Facts and Policy Reforms for Iowa
As in most states, the prison population in Iowa has exploded in recent decades.
Between 1980 and 2016, the state’s prison population more than tripled, and by September 2018, more than 8,500 people were imprisoned in the state. If no reforms are enacted to change the course ofincarceration rates in Iowa, it is projected that the state will imprison more than 10,000 people by 2027.
In 2017, the majority (two-thirds) of new prison admissions in Iowa were for nonviolent offenses such as drug, property, and public order crimes. Drug offenses in particular accounted for one quarter of new admissions that year. Readmissions to prison – such as returns from parole and work release – are also a major driver of Iowa’s prison population, accounting for one in every three admissions to Iowa prisons in 2017.
Unsurprisingly, Iowa’s mass incarceration crisis has had an enormous impact on people of color, especially Black people. In 2014, the imprisonment rate of Black people in Iowa was the fourth highest in the country, and in 2017, the imprisonment rate of Black adults was nearly 11 times higher than that of white adults. Further, the imprisonment rate of Latino adults that year (494 per 100,000) was nearly double that of white adults.

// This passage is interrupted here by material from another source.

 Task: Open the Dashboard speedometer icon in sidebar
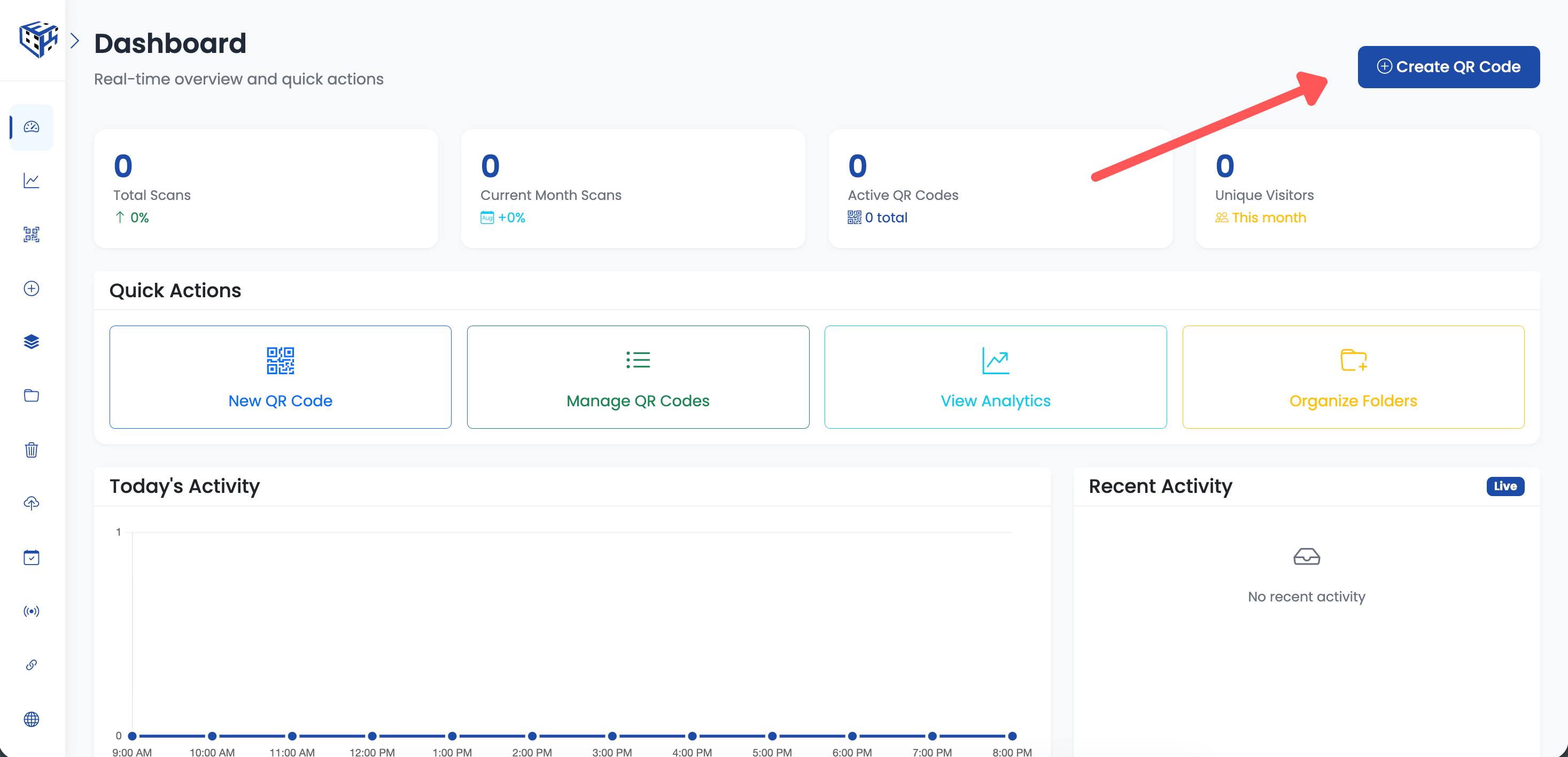(x=31, y=127)
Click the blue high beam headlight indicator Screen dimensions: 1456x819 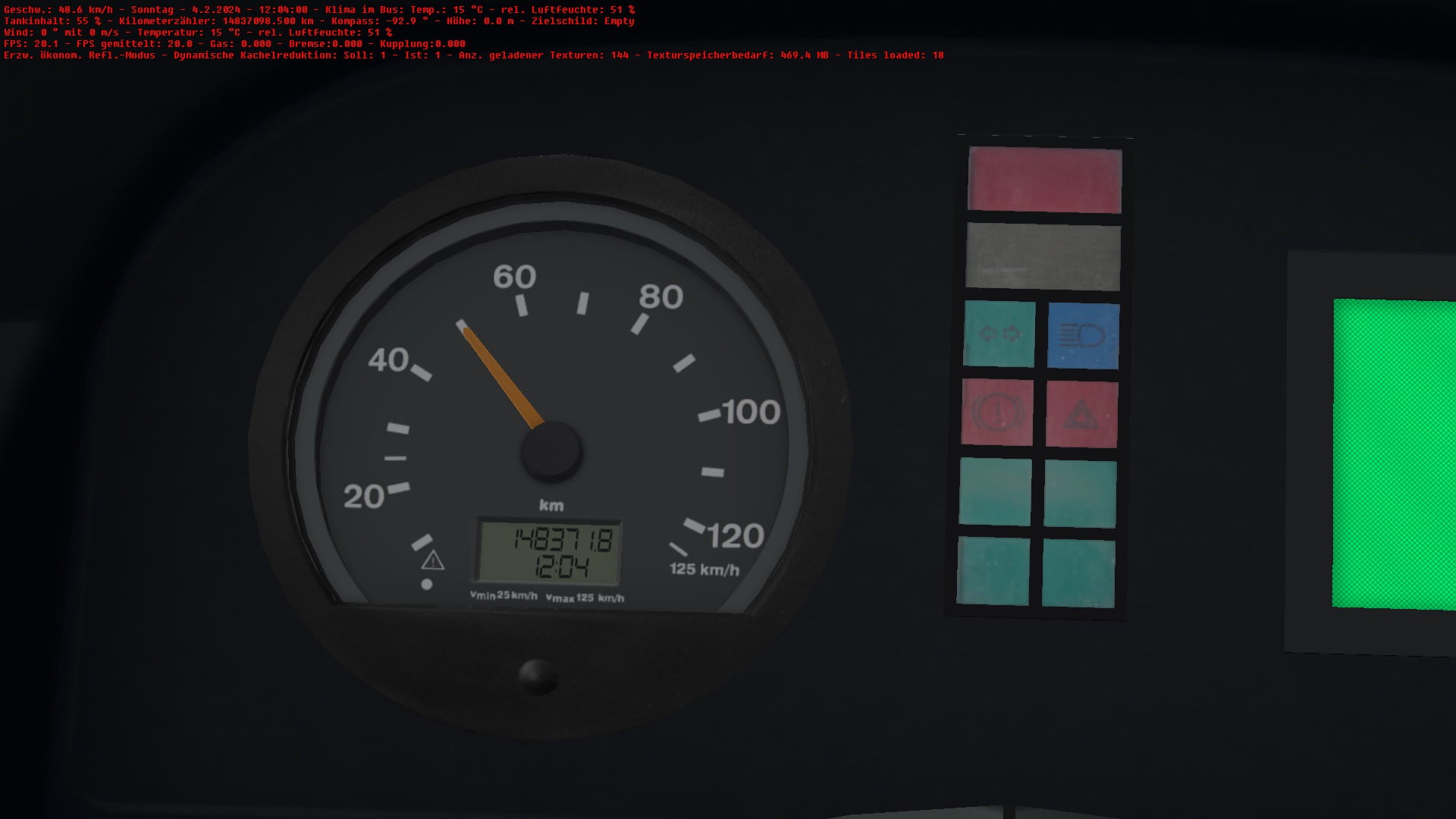(x=1083, y=336)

The population of women in Iowa prisons is also growing at an alarming rate: Between 1990 and 2016, the number of women incarcerated in the state nearly quadrupled, growing more than twice as fast as the male population over the same period.
But it doesn’t have to be this way.
Iowa can dramatically reduce its prison population by implementing just a few sensible reforms:
- Decriminalizing drug possession across the state.
- Expanding social services and treatment for mental health and substance use needs.
- Reforming the pretrial system to enhance constitutional protections, and eradicatingwealth-based discrimination by restricting the use of cash bail.
- Eliminating crack and powder cocaine sentencing disparities.
- Enacting parole reform to expand access to early release.
If Iowa were to follow these and other reforms outlined in this Smart Justice 50-State Blueprint, 5,428 fewer people would be in prison in Iowa by 2025, saving over $360 million dollars that could be invested in schools, services, and other resources that would strengthen communities.